ATP That is Too Slow
ATP can also be so slow that it’s ineffective for terminating tachycardia. Without a full electrophysiology (EP) study, the precise location of a reentrant circuit cannot be determined. There may even be several reentrant circuits within a single chamber. Because of this, the electrodes that deliver ATP impulses from implantable devices are usually never placed directly on the circuit. ATP must therefore travel through some intervening tissue before reaching the circuit.

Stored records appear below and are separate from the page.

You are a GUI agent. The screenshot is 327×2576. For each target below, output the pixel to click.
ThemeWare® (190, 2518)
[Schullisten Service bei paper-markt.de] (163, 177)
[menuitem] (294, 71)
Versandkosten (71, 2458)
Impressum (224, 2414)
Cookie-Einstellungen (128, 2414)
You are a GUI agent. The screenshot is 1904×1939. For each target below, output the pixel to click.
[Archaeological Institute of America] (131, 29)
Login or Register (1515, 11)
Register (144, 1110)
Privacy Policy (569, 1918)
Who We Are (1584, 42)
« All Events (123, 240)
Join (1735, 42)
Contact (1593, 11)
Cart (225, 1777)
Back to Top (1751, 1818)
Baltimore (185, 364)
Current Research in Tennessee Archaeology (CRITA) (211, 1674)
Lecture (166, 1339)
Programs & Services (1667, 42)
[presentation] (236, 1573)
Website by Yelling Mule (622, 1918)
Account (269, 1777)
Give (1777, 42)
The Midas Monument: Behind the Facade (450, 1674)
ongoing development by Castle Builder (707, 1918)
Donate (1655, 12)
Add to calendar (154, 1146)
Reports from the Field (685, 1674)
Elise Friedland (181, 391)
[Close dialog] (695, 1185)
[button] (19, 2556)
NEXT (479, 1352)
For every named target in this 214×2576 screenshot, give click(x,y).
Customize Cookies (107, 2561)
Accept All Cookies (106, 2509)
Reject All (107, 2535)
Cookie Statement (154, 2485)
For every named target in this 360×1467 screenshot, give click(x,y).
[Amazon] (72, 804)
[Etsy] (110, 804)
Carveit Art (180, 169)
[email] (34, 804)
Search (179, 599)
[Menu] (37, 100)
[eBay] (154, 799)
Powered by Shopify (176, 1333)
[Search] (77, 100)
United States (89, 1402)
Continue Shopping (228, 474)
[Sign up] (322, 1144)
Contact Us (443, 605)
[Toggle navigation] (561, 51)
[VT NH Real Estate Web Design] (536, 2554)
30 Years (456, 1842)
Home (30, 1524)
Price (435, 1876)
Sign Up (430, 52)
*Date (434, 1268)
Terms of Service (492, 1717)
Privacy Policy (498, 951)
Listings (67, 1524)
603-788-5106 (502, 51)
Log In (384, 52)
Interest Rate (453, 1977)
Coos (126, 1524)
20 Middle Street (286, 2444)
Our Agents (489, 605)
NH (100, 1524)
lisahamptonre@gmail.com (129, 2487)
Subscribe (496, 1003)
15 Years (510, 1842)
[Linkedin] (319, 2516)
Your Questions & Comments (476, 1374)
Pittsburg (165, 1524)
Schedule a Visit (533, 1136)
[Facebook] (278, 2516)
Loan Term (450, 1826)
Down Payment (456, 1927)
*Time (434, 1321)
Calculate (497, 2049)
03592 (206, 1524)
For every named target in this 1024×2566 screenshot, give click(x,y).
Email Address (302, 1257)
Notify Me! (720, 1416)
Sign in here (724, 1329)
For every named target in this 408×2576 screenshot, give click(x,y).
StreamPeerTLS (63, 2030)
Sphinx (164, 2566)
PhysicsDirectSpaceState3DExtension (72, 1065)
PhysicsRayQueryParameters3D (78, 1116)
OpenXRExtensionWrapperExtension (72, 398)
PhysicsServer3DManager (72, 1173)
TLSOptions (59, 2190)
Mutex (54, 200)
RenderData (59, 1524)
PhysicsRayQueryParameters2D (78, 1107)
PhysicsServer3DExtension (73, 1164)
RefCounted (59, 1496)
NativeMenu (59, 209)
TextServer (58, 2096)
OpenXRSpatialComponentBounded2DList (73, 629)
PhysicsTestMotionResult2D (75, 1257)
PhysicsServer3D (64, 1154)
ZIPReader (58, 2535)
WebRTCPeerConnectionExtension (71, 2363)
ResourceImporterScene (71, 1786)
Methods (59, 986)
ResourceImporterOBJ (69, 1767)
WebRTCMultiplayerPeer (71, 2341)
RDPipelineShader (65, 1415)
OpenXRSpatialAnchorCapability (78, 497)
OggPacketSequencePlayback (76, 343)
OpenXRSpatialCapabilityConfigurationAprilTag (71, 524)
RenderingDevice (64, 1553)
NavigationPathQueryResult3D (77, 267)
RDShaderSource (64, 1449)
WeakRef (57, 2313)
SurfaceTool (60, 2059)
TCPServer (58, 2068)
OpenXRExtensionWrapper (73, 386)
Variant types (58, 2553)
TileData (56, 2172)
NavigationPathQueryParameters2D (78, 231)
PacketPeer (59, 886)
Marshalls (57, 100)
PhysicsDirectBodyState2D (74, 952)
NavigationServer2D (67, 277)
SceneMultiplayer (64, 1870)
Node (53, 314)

The purpose of the ATP train is to break that intervening tissue barrier. If a reentrant circuit is sending out impulses at a certain rate, then the ATP train must be sent at a slightly faster rate. This is because each outgoing tachy impulse must be terminated by an incoming ATP impulse. Also, each incoming impulse needs to get a bit closer to the circuit than the previous one. This is precisely why ATP is set at a fraction of the tachycardia cycle length, usually around 88%.
Kaiser et al. sought to mathematically determine the number of train impulses needed to reach a reentrant circuit in the paper cited below.
Kaiser, D. W., Hsia, H. H., Dubin, A. M., Liem, L. B., Viswanathan, M. N., Zei, P. C., … & Turakhia, M. P. (2016). The precise timing of tachycardia entrainment is determined by the postpacing interval, the tachycardia cycle length, and the pacing rate: theoretical insights and practical applications. Heart rhythm, 13(3), 695–703.
So, if the ATP cycle length is too large then it will never reach the reentrant circuit and therefore be unable to terminate the tachycardia from its source. ATP therapy thus exhibits the Goldilocks Principle in that it cannot be too fast nor too slow. The margins for the most effective ATP cycle length are currently studied empirically, but perhaps we can figure out away to determine these margins with our computer models.